Violences machistes et médiation familiale en Catalogne et en Espagne. Enjeux de la mise en œuvre d’un cadre légal d’inspiration féministe
Diplômée en Sociologie par l’Université Autonome de Barcelone (UAB), titulaire d’un Master 2 Politiques sociales et Genre par l’Université Toulouse Jean Jaurès, Glòria Casas Vila a été chercheuse au sein du Centre Antígona sur les Femmes et le Droit à l’UAB (2008-2011). Ensuite elle a été assistante d’enseignement à l’Institut des Sciences Sociales de l’Université de Lausanne (2011-2018). Ses intérêts de recherche portent sur les théories féministes sur les violences envers les femmes, la parentalité et le divorce, la justice pénale et les politiques publiques sur la prostitution. Elle a défendu sa thèse le 14 décembre 2018, sous la direction de la Prof. Véronique Mottier (ISS).
Cette thèse porte sur les réponses politiques aux violences machistes et leur lien avec les réformes du Droit de la Famille, parmi lesquelles la médiation familiale, en Espagne et en Catalogne. Depuis plus d’une dizaine d’années, grâce au mouvement féministe, des lois spécifiques y considèrent les violences comme un problème lié aux discriminations que subissent les femmes. À partir d’une recherche combinant l’analyse de la littérature et de sources statistiques, une enquête par entretiens semi-dirigés et des observations directes, cette thèse porte plus spécifiquement sur l’interdiction de la médiation familiale en situation de violences machistes. Dans la première partie, cette thèse analyse les frames ou cadres de sens féministes sur les violences, et conceptualise les limites de la médiation à partir de ces théories-là. Dans la deuxième partie, la thèse analyse le parcours législatif sur les violences en Espagne pour souligner autant les avancées dans ce champ, après presque 40 ans de dictature franquiste, que les obstacles de traduction juridique des frames féministes (2005-2015). La troisième partie examine la mise en œuvre de la loi par des opérateurs socio-juridiques (médiateur/trices, psychologues, avocat·e·s et juges), et montre comment ces derniers font sens de la loi, et comment certain·e·s requalifient les violences machistes comme de simples conflits familiaux.
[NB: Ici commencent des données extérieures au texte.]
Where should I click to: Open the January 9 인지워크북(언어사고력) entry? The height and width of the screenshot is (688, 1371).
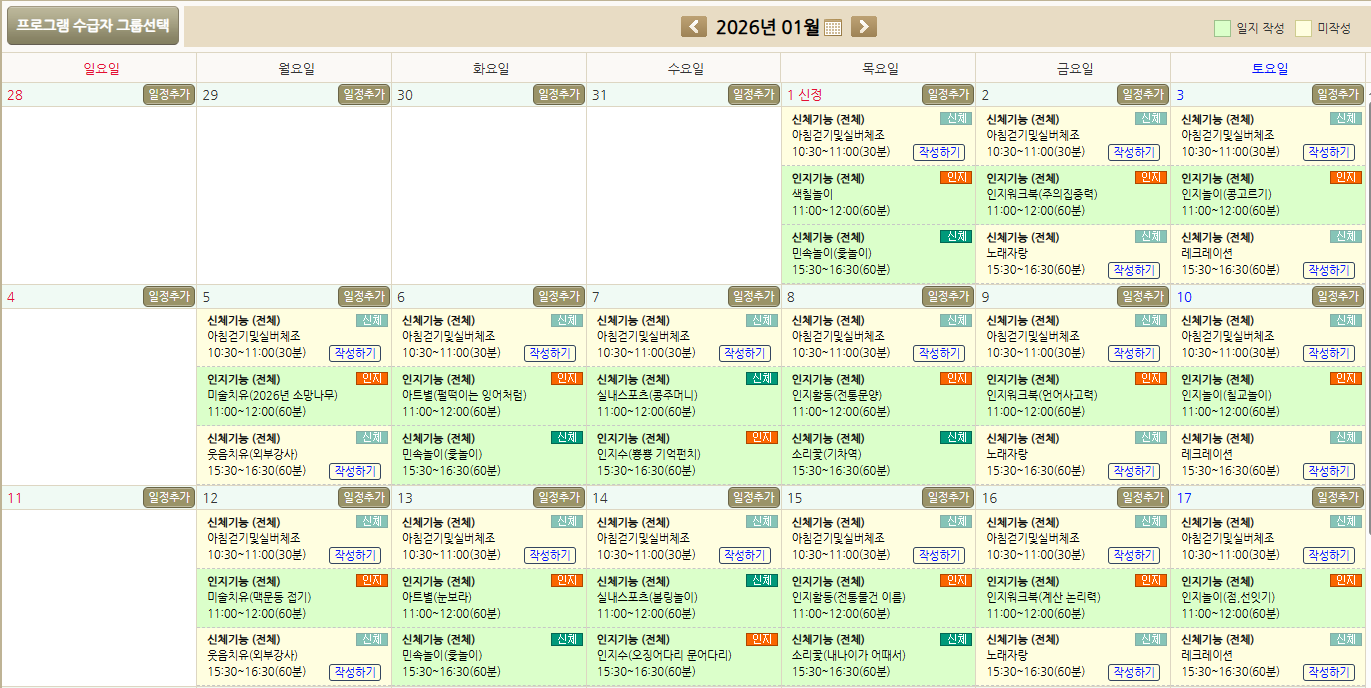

À partir de l’observation directe de séances d’information à la médiation familiale intra-judiciaire, l’auteure montre comment les médiateurs ou médiatrices en viennent parfois à empêcher les femmes de parler des violences. Finalement, resserrant la focale d’analyse sur les expériences de femmes séparées avec enfants, l’enquête révèle la manière dont elles sont parfois revictimisées au cours de la médiation familiale. Cette thèse met en évidence le décalage entre des lois avant-gardistes d’inspiration féministe, et une application marquée par la violence institutionnelle, dans une société patriarcale formellement égalitaire et traversée par des politiques d’austérité.